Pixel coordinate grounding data
━━━━━━━━━━
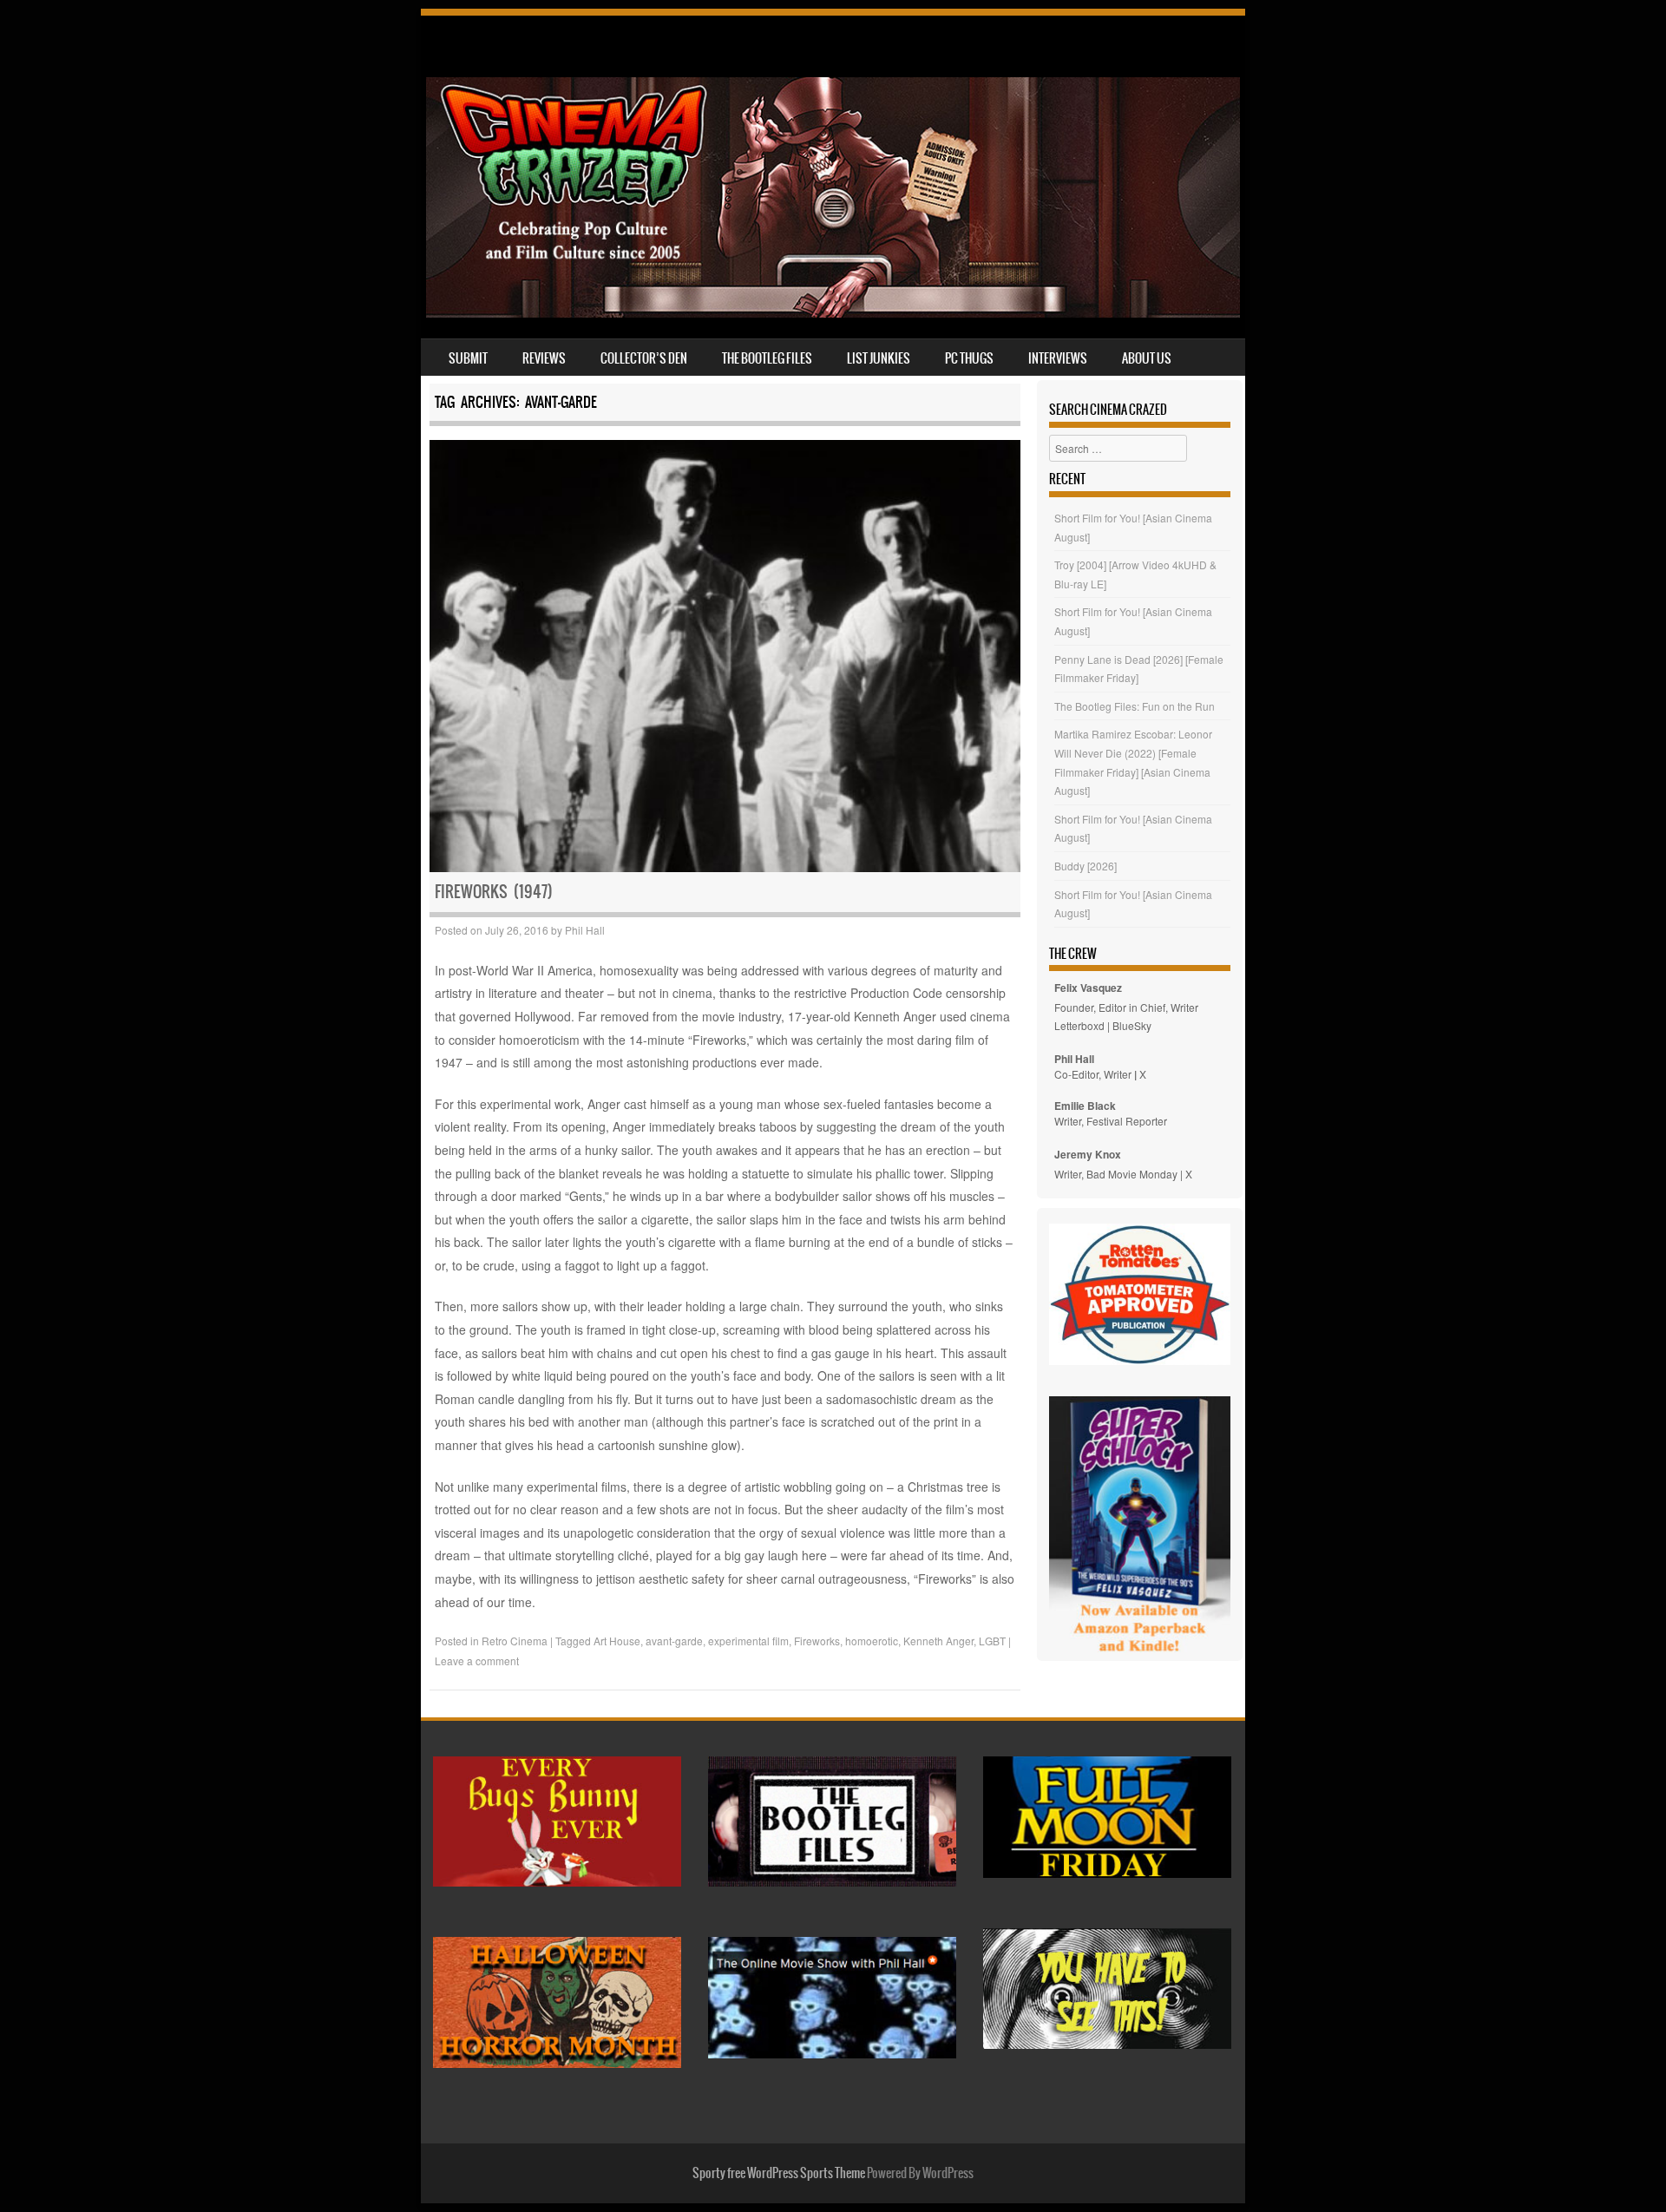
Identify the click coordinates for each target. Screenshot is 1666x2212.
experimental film (748, 1640)
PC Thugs (969, 358)
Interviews (1057, 358)
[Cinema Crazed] (833, 312)
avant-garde (674, 1640)
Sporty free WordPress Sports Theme (778, 2172)
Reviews (544, 358)
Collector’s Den (643, 358)
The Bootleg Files (767, 358)
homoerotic (871, 1640)
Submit (468, 358)
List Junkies (878, 358)
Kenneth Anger (938, 1640)
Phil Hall (585, 929)
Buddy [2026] (1085, 865)
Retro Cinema (515, 1640)
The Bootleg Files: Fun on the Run (1134, 706)
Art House (617, 1640)
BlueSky (1131, 1025)
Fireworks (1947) (494, 891)
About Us (1146, 358)
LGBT (992, 1640)
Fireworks (817, 1640)
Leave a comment (477, 1660)
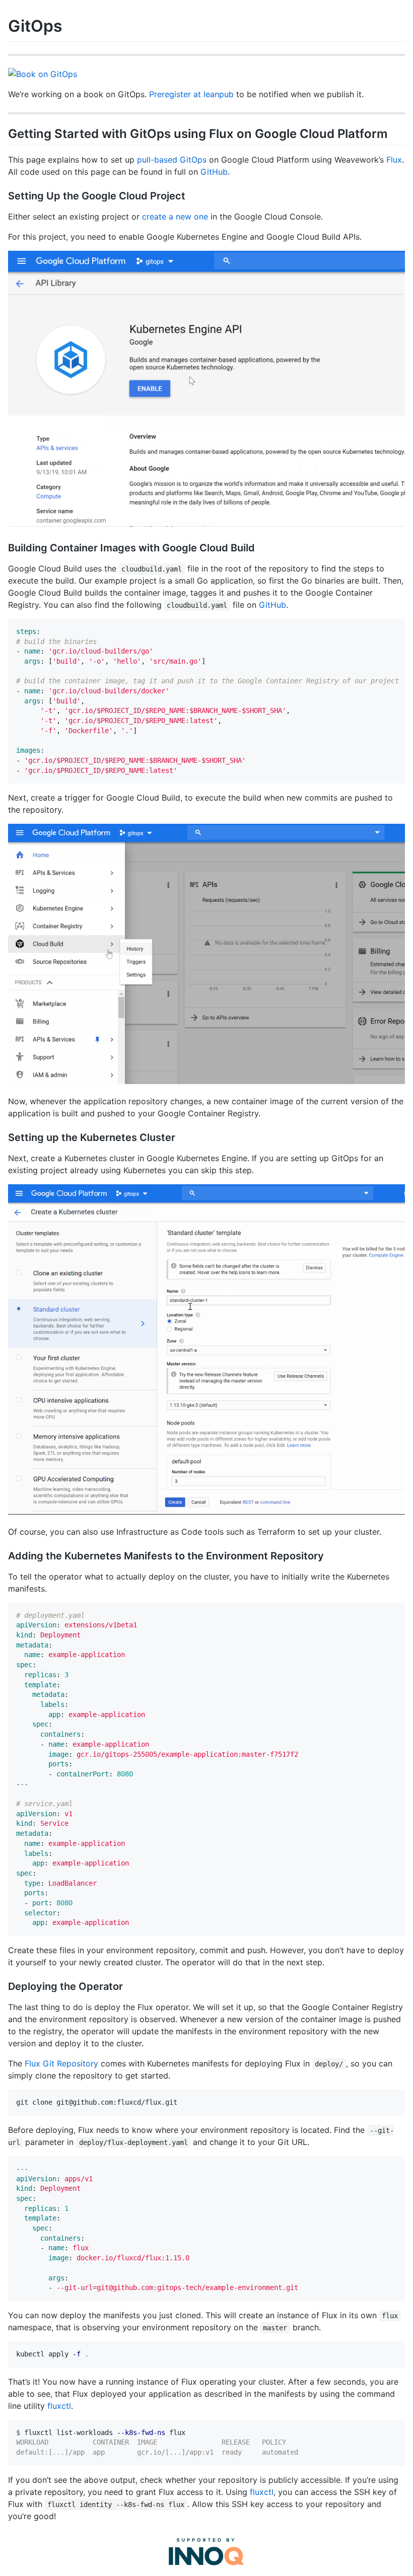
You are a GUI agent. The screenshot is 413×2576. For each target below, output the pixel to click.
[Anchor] (394, 132)
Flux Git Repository (61, 2063)
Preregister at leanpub (191, 94)
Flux (394, 160)
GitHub (214, 172)
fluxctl (59, 2406)
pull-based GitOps (171, 160)
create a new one (175, 216)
━━━━━━━━━━
An exact copy of the lines above, from the one containing "Phil Hall (585, 929)" through the one containing "Leave a comment (477, 1660)", is the whole of the answer.

Phil Hall (585, 929)
Buddy [2026] (1085, 865)
Retro Cinema (515, 1640)
The Bootleg Files: Fun on the Run (1134, 706)
Art House (617, 1640)
BlueSky (1131, 1025)
Fireworks (1947) (494, 891)
About Us (1146, 358)
LGBT (992, 1640)
Fireworks (817, 1640)
Leave a comment (477, 1660)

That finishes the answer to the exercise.